Growing New Greens
We are delighted to be working with Garden Organic and Birmingham EcoPark on a community science project called ‘Growing New Greens’ .
This project is working with different communities to trial growing primarily Amaranth, and collect information about people’s cultural experiences and preferences for growing and cooking with the crop.
Amaranth (also known as Callaloo, Dugi, Chauli or Data) is a versatile and hardy crop that could be a viable alternative crop to grow as a staple leafy green or grain in a warming UK climate. It has been exciting for us to grow three different types of amaranth, in addition to the amaranth that we were already growing in our garden. Amaranth is a staple in many cuisines and an important crop to many of our volunteers.

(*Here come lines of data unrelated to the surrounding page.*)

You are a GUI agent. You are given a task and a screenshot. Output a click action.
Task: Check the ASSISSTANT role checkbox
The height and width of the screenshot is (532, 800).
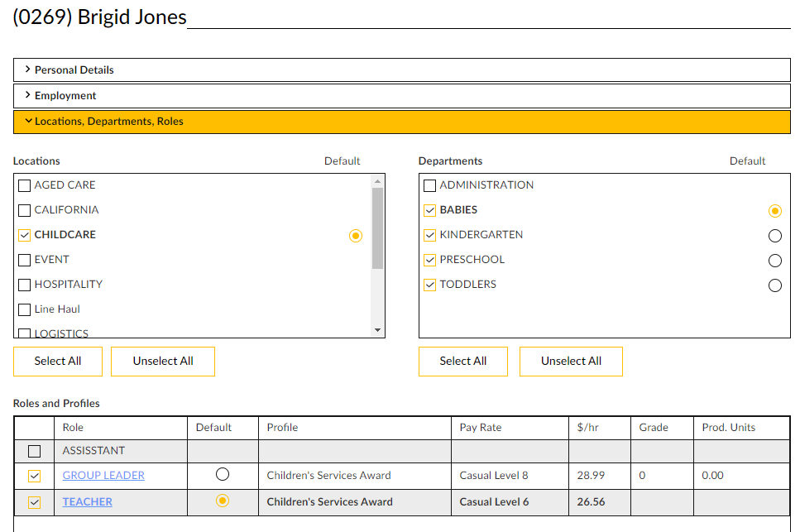click(x=34, y=451)
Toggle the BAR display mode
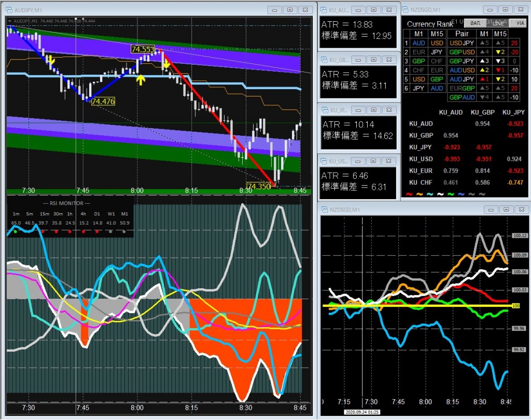 (475, 23)
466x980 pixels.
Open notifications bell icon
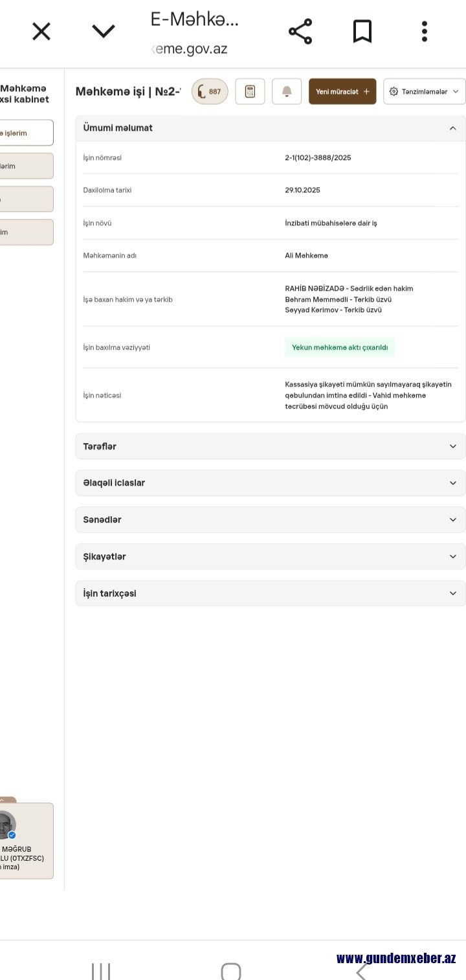pyautogui.click(x=287, y=91)
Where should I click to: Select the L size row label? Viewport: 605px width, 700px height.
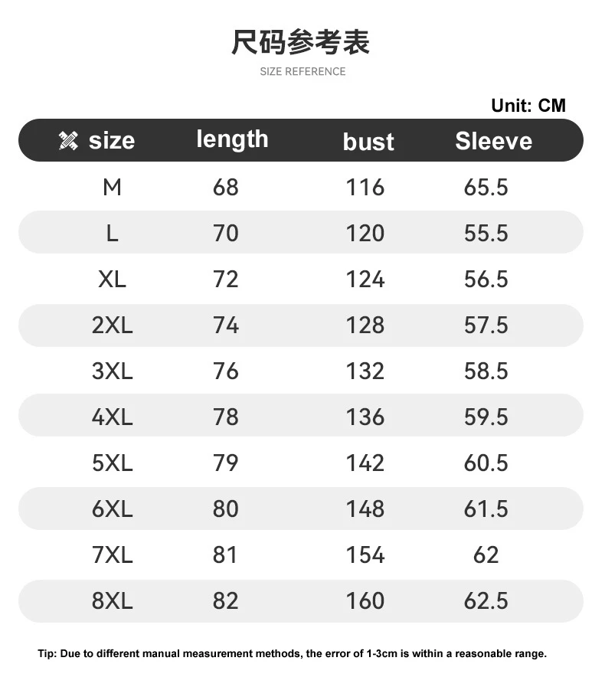click(x=112, y=233)
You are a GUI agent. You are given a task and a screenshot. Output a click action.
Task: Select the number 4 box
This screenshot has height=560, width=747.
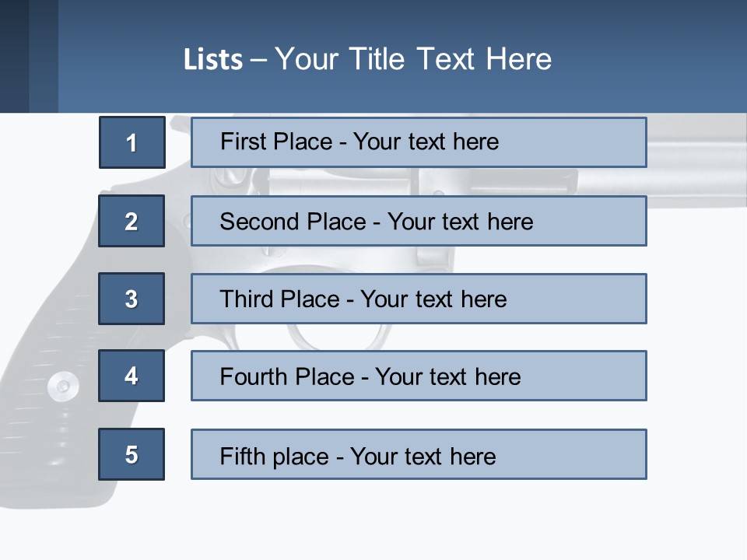(132, 376)
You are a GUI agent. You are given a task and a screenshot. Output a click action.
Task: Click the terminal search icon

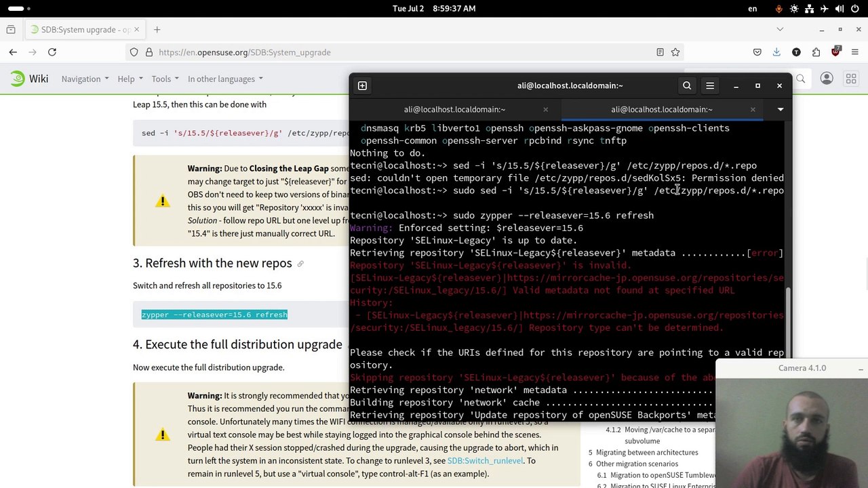point(687,85)
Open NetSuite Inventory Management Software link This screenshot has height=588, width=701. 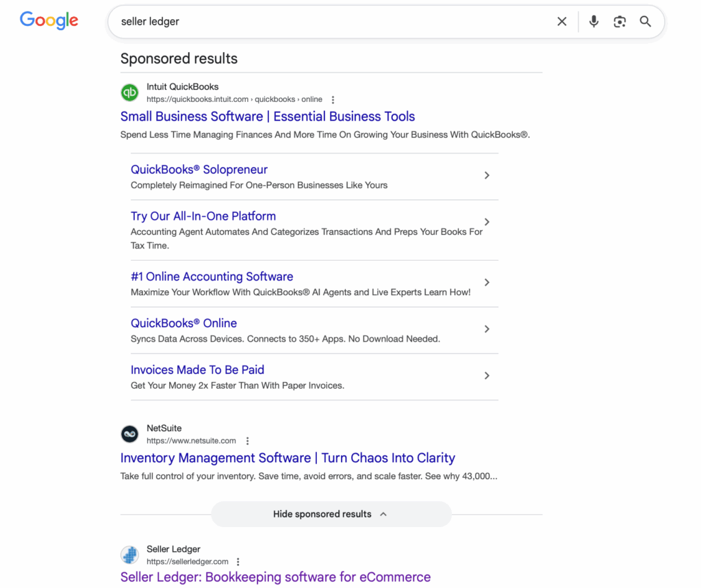click(288, 458)
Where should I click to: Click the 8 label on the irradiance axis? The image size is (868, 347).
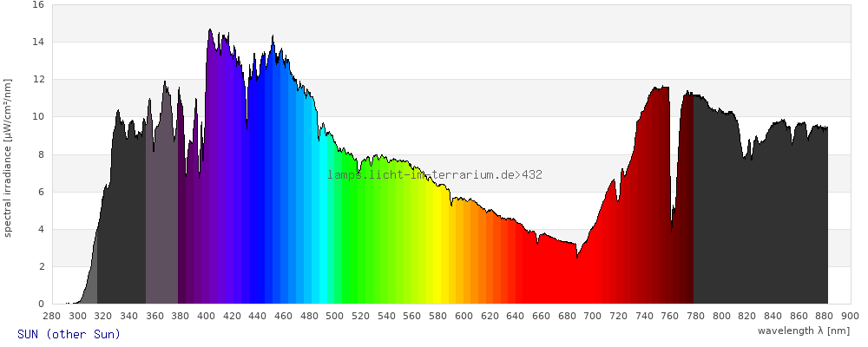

Our Kitchen Garden group started growing three different types of amaranth in May, under specific conditions. Then, on 15th August, we had the first opportunity to taste the different varieties together and share cultural experiences of growing, cooking and eating amaranth from Iran, Iraq, Afghanistan, Nigeria, Congo, Cameroon, Greece, Argentina, and Turkey. People shared uses of amaranth from salads to soups and stews, as well as use of the grains as a cereal. In Iraq amaranth can be used to soothe colds and sickness by making it into pastilles to chew, or a wholesome soup.
The project has been funded by the Natural Environment Research Council until Feb 2024.